== TASK PROMPT ==
Copy each of the following records word for word, changing nothing.

════════════════════

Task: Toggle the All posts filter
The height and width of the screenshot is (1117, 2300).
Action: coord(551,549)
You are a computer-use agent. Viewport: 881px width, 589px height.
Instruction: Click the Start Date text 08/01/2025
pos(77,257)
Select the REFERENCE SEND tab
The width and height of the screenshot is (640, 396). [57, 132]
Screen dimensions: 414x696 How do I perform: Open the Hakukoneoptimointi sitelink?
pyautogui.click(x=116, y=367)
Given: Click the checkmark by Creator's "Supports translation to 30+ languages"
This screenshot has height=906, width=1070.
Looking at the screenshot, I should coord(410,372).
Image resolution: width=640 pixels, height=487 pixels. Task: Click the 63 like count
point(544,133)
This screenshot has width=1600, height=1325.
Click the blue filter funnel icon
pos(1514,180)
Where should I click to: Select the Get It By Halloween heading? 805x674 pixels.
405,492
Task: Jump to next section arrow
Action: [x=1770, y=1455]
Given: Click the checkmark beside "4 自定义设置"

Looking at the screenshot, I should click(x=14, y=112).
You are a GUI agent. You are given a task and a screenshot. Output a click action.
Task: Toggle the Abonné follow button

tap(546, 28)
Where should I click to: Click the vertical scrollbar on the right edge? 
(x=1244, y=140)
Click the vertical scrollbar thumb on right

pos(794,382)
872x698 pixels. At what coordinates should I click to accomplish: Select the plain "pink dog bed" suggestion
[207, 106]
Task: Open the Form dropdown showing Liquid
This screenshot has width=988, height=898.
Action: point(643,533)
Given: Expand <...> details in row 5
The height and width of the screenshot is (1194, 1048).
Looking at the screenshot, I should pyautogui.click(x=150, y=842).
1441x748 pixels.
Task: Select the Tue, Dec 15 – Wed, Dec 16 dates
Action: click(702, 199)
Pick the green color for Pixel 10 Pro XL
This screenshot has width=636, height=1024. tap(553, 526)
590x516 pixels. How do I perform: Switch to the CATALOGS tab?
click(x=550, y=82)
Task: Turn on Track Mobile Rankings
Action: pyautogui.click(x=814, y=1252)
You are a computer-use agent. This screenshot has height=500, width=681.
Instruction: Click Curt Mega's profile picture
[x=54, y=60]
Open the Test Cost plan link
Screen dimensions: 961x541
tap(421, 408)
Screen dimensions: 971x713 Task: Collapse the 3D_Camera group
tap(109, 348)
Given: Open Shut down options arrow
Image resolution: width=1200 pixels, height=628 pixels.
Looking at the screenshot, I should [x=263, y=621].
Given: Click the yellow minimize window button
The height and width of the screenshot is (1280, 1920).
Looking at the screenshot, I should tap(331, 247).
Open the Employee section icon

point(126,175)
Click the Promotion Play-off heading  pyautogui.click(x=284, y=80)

════════════════════

== SOLUTION BELOW ==
Task: Toggle the All posts filter
The height and width of the screenshot is (1117, 2300).
Action: coord(551,549)
You are a computer-use agent. Viewport: 881px width, 589px height.
Instruction: Click the Start Date text 08/01/2025
pos(77,257)
Select the REFERENCE SEND tab
The width and height of the screenshot is (640, 396). [57, 132]
Screen dimensions: 414x696 How do I perform: Open the Hakukoneoptimointi sitelink?
pyautogui.click(x=116, y=367)
Given: Click the checkmark by Creator's "Supports translation to 30+ languages"
This screenshot has height=906, width=1070.
Looking at the screenshot, I should coord(410,372).
Image resolution: width=640 pixels, height=487 pixels. Task: Click the 63 like count
point(544,133)
This screenshot has width=1600, height=1325.
Click the blue filter funnel icon
pos(1514,180)
Where should I click to: Select the Get It By Halloween heading? 805x674 pixels.
405,492
Task: Jump to next section arrow
Action: [x=1770, y=1455]
Given: Click the checkmark beside "4 自定义设置"

Looking at the screenshot, I should click(x=14, y=112).
You are a GUI agent. You are given a task and a screenshot. Output a click action.
Task: Toggle the Abonné follow button

tap(546, 28)
Where should I click to: Click the vertical scrollbar on the right edge? 
(x=1244, y=140)
Click the vertical scrollbar thumb on right

pos(794,382)
872x698 pixels. At what coordinates should I click to accomplish: Select the plain "pink dog bed" suggestion
[207, 106]
Task: Open the Form dropdown showing Liquid
This screenshot has width=988, height=898.
Action: point(643,533)
Given: Expand <...> details in row 5
The height and width of the screenshot is (1194, 1048).
Looking at the screenshot, I should pyautogui.click(x=150, y=842).
1441x748 pixels.
Task: Select the Tue, Dec 15 – Wed, Dec 16 dates
Action: click(702, 199)
Pick the green color for Pixel 10 Pro XL
This screenshot has width=636, height=1024. tap(553, 526)
590x516 pixels. How do I perform: Switch to the CATALOGS tab?
click(x=550, y=82)
Task: Turn on Track Mobile Rankings
Action: pyautogui.click(x=814, y=1252)
You are a computer-use agent. This screenshot has height=500, width=681.
Instruction: Click Curt Mega's profile picture
[x=54, y=60]
Open the Test Cost plan link
Screen dimensions: 961x541
tap(421, 408)
Screen dimensions: 971x713 Task: Collapse the 3D_Camera group
tap(109, 348)
Given: Open Shut down options arrow
Image resolution: width=1200 pixels, height=628 pixels.
Looking at the screenshot, I should [x=263, y=621].
Given: Click the yellow minimize window button
The height and width of the screenshot is (1280, 1920).
Looking at the screenshot, I should tap(331, 247).
Open the Employee section icon

point(126,175)
Click the Promotion Play-off heading  pyautogui.click(x=284, y=80)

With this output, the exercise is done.